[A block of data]
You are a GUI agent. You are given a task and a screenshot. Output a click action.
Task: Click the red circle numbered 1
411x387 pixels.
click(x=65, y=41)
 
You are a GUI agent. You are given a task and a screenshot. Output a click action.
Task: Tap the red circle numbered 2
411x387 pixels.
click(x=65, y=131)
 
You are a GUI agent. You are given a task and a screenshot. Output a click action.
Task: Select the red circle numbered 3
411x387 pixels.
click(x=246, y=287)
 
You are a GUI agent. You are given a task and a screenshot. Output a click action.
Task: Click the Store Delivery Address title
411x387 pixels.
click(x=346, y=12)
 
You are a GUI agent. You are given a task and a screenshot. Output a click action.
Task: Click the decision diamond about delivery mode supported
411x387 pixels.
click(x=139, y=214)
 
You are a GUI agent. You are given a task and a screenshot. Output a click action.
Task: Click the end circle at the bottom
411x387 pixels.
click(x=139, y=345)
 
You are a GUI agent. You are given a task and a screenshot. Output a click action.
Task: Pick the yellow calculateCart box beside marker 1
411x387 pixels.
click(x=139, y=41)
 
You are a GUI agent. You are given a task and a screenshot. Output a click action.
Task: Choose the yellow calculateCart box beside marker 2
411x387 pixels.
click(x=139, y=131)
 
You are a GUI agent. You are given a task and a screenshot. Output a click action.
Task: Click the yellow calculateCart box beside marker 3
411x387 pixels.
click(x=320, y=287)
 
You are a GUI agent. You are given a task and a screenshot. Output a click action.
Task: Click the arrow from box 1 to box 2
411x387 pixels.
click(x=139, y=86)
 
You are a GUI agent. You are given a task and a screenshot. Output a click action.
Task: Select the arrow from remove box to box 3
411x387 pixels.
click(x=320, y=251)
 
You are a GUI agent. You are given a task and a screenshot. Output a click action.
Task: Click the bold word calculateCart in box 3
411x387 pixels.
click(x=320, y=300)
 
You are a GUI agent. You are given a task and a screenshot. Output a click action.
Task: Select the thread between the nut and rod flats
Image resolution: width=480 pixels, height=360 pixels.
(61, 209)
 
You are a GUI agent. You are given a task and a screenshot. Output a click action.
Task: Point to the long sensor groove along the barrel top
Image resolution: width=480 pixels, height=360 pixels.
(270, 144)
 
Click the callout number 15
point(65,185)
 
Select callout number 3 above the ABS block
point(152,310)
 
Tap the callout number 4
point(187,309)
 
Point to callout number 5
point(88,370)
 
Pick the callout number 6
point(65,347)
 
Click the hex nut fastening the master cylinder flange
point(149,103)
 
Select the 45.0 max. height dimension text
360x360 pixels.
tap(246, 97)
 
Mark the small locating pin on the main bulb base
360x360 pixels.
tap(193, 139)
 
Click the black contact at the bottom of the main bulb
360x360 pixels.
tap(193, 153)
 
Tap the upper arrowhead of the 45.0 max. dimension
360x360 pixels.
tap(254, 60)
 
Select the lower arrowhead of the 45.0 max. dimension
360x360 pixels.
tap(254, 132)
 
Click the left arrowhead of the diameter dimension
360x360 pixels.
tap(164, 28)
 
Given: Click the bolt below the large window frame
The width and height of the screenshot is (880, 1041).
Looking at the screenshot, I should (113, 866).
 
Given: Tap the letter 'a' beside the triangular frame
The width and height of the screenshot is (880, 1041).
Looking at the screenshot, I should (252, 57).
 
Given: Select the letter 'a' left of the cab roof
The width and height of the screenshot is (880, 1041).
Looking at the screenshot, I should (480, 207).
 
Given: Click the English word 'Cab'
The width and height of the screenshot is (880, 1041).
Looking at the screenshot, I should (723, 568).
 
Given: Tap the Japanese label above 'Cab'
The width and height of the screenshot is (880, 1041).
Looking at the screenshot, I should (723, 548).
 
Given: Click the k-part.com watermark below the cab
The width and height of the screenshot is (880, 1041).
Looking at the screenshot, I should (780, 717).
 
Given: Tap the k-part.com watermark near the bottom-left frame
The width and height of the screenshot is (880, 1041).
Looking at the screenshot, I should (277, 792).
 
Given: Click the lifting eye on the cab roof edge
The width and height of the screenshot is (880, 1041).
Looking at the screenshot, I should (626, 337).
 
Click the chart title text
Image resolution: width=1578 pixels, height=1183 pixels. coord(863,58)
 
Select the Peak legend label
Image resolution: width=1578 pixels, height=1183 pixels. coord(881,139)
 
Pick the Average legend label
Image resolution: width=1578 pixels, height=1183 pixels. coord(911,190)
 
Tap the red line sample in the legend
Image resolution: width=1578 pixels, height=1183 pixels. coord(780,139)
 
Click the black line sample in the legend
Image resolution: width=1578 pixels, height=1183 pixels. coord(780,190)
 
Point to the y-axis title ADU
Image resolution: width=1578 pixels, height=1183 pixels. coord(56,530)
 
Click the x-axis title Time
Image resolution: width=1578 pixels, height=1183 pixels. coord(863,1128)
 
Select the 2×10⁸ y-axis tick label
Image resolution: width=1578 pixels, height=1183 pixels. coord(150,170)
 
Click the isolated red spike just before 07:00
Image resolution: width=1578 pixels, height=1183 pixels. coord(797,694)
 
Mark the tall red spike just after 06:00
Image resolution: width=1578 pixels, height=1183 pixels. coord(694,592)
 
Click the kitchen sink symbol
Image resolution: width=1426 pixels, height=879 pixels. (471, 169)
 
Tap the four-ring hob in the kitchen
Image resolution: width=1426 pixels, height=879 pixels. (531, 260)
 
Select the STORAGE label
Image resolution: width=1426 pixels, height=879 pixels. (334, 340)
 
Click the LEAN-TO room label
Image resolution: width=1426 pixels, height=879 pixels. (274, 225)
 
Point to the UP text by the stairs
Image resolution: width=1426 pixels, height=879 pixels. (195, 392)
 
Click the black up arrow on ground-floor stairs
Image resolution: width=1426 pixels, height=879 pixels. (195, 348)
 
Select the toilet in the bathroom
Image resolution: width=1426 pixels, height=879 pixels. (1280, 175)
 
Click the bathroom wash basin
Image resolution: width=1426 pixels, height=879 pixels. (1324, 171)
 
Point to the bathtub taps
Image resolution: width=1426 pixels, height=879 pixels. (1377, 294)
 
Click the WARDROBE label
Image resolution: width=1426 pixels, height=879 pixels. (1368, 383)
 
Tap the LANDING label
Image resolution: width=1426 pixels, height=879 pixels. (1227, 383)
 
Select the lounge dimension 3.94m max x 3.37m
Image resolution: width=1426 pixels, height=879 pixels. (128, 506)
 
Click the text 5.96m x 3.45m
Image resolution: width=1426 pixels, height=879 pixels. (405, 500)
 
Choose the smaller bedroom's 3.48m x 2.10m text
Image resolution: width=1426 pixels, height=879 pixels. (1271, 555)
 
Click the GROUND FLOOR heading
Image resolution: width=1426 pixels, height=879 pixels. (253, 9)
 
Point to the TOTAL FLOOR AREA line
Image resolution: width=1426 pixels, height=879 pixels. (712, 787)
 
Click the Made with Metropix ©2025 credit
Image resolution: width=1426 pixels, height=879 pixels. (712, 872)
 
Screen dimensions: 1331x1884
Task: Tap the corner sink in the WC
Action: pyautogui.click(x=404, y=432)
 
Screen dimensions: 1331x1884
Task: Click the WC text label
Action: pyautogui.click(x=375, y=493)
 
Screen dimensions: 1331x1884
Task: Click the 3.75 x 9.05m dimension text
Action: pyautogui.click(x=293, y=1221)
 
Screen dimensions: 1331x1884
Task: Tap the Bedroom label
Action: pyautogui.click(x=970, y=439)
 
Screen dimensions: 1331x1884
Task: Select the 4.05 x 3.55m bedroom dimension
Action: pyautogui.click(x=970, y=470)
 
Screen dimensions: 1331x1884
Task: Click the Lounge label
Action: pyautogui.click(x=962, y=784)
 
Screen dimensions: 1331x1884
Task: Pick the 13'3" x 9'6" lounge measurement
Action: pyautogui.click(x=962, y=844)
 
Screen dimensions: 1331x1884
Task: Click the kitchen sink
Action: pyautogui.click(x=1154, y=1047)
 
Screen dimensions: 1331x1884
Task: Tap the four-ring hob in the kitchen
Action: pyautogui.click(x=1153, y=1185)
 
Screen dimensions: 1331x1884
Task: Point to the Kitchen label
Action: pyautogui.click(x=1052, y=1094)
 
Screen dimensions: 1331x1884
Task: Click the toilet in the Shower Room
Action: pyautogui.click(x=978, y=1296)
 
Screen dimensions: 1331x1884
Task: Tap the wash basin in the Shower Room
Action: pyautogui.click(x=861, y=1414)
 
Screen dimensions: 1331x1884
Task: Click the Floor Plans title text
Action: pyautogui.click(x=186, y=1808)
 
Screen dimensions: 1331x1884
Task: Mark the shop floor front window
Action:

Exercise requirements » Convert the lines from the one containing "Click the black contact" through the one containing "tap(164, 28)", both included, into a JSON list of strings with one string per line. Omit blank lines.

Result »
[
  "Click the black contact at the bottom of the main bulb",
  "360x360 pixels.",
  "tap(193, 153)",
  "Tap the upper arrowhead of the 45.0 max. dimension",
  "360x360 pixels.",
  "tap(254, 60)",
  "Select the lower arrowhead of the 45.0 max. dimension",
  "360x360 pixels.",
  "tap(254, 132)",
  "Click the left arrowhead of the diameter dimension",
  "360x360 pixels.",
  "tap(164, 28)"
]